Now certainly, aside from the word “communism,” which inspires a rather paranoid fear, I am convinced that we, as a democracy and the strongest nation the world has ever known, should oppose tyranny, and not just out of self-interest. But not by war! I confess to a dilemma when I ask myself what I would have done in WWII, but I can see no point in wiping out South Vietnam as well as North Vietnam in an attempt to “keep South Vietnam free.” Of course, I recognize this to be a political facade anyway. Even Secretary of State Dean Rusk tells us now that we are there in the interest of national security.

Well, this was as far as my reasoning had gone as I rode through the early morning twilight into Washington DC, the city I was born in 18 years ago. Why was I going to break the law though? I had gone on the April anti-war march in New York City. Along with many others, I had been very disappointed not only with the generally poor news coverage given to the event, but by the fact that President Johnson and the government in general were not affected by it, large and peaceful as it undeniably was. Between April and September I had become discouraged further by the failure of the Vietnam Summer Program to wake people out of pure apathy. Apathy is a malignant disease and the worst single thing that can exist in a democracy. Also during this period I had been faced with the draft. This occurring when it did with the Vietnam War raging, made me realize that I could not simply surrender my identity and submit to the will to the government, carte blanche. I had to have some say in whom I killed. I could not go along with the draft.

At this point I am still trying to decide what action I should take against the draft, and when.
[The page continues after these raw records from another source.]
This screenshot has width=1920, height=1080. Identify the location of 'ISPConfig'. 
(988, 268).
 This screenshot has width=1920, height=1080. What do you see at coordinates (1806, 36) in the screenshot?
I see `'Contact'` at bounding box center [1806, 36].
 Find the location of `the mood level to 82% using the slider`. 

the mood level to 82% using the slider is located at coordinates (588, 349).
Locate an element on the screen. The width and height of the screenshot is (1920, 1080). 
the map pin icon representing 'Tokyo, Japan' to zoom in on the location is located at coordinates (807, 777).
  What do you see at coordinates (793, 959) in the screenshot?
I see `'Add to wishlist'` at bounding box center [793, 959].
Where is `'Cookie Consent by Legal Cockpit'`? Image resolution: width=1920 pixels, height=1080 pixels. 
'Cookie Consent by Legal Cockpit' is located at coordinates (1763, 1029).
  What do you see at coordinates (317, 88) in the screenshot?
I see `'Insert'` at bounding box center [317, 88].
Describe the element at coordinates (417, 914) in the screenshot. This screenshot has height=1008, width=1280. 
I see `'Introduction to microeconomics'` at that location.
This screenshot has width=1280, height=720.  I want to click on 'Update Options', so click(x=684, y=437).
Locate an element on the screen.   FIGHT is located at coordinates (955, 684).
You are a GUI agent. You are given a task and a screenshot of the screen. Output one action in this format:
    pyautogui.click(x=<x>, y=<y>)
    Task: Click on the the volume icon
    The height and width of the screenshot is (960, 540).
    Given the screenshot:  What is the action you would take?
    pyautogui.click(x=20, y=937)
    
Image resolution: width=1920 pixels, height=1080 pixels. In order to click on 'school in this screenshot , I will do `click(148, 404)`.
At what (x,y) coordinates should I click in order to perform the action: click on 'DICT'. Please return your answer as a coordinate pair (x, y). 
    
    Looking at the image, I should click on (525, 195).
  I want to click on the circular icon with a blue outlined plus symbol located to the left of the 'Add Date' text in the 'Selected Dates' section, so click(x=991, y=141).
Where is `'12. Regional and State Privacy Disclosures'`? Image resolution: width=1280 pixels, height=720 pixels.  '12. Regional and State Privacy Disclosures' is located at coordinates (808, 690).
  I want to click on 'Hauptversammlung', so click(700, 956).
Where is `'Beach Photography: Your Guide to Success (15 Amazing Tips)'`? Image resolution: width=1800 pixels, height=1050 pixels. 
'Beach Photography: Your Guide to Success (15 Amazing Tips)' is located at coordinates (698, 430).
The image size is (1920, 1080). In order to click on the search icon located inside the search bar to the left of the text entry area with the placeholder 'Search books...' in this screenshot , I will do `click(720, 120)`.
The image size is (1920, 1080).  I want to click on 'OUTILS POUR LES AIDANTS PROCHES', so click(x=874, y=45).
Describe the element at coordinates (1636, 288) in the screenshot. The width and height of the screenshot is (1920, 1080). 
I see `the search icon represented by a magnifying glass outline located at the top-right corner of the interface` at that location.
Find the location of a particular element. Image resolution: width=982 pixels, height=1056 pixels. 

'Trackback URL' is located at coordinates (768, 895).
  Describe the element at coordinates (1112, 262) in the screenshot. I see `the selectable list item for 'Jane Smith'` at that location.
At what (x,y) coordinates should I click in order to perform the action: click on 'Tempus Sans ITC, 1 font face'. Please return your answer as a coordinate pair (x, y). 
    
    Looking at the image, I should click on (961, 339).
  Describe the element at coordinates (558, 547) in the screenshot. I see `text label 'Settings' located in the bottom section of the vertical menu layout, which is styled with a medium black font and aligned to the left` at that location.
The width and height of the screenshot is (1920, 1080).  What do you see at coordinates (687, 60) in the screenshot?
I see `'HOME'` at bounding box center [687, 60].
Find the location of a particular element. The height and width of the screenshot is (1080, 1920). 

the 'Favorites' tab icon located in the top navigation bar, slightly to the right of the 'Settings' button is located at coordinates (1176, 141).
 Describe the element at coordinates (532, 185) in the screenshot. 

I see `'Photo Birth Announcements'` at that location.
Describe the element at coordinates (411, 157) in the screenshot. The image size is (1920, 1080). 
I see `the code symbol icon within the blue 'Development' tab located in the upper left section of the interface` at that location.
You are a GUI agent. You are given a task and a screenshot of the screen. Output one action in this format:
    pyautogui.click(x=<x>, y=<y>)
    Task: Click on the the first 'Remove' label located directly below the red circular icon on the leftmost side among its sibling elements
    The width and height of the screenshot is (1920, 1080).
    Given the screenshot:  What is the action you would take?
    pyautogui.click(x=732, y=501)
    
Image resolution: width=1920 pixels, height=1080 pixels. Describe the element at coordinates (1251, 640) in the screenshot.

At any rate, I knew on the bus that I was also going to Washington because I felt that the draft goes against the principles of this country, one of which is “freedom of conscience.” I think though, it was the general disappointment over the failure of thoroughly legal methods of protest and political action to change government policy that was my main motive for committing civil disobedience. I had to go further or retreat into apathy and merely personal resistance myself.